Dabei hat er von den Kippelementen im Bereich der Klimaentwicklung noch gar nichts gewusst. 

Der Wissenschaftsjournalist Axel Bojanowski weiß über Kippelemente Bescheid, dennoch ist er sich nicht zu gut, noch im Herbst 2019 Folgendes zu formulieren: "Dabei würde es nur eine genaue Kenntnis der Fakten der Bevölkerung ermöglichen, sich vernünftig auf den Klimawandel vorzubereiten." (Journalisten im Klimakrieg, S.38)

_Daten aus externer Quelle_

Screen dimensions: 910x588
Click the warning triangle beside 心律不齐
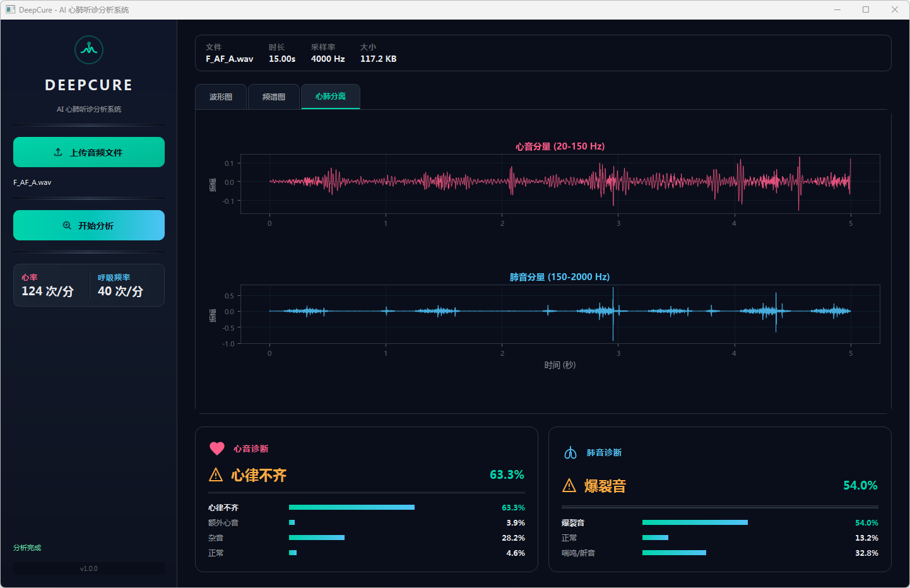[x=216, y=475]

Dazu vgl. auch: Komplexe Wahrheiten - Die Homogenisierung der Klima-Berichterstattung ist ein Problem Kommentar Axel Bojanowski Übermedien 20. September 2019
Dort hatte er freilich noch deutlich vorsichtiger formuliert: "Nur wenn wissenschaftliche Daten weder verfälscht noch verleugnet werden, wird sich die Gesellschaft vernünftig auf den Klimawandel vorbereiten können."
Weshalb hat er sich jetzt für eine so viel fragwürdigere Formulierung entschlossen? Weil gegenwärtig die Bereitschaft, den menschengemachten Klimawandel abzubremsen zugenommen hat?

Dienstag, 16. Juni 2015

Hans Jonas im Interview zur Frage, weshalb die Menschheit sich ihren Problemen nicht stellt

Hans Jonas: "Der Geist hat ja eine ganz merkwürdige Doppelrolle gespielt. Einerseits hat er die Gefräßigkeit der Menschen ungeheuerlich erhöht. Ausgerechnet der Geist ist ja das Instrument dafür gewesen, daß wir so ungeheuer anspruchsvoll in den Bedürfnissen unserer Leiber geworden sind. Andererseits hat der Geist ein Reich der Werte geschaffen, das um seiner selbst willen gepflegt wird; wofür Menschen das Äußerste einsetzen in der Kunst, in der Erkenntnis, aber auch in der Pflege der Emotionen. [...]Man kann in abstracto einen Entwurf machen für eine Diktatur der Menschheitsretter. Aber wie stellt man sich vor, daß eine wirklich selbstlose Elite an die Macht kommen wird, daß diese selbstlos bleiben wird und in ihrer Selbstlosigkeit auch anerkannt wird? [...]Was ich mir viel eher vorstellen kann, ist das Hereinbrechen sehr schlimmer Zustände, die zu kompromißbereiten Abmachungen zwischen den ökonomischen, politischen und sozialen Machtgruppen führen; daß man sich auf einen Modus einigt, der sowohl den Menschen einigermaßen akzeptabel ist als auch der Natur. " (DER SPIEGEL 20/1992 - Hervorhebungen von Fontanefan)
Die gegenwärtigen Krisen zeigen dafür wenig überzeugende Beispiele. Insbesondere das Verhalten der EU in Flüchtlings-, Griechenland- und Ukrainekrise bieten sie nicht.
Aber in allen drei Krisen zeigen sich Ansätze zu Kompromissen.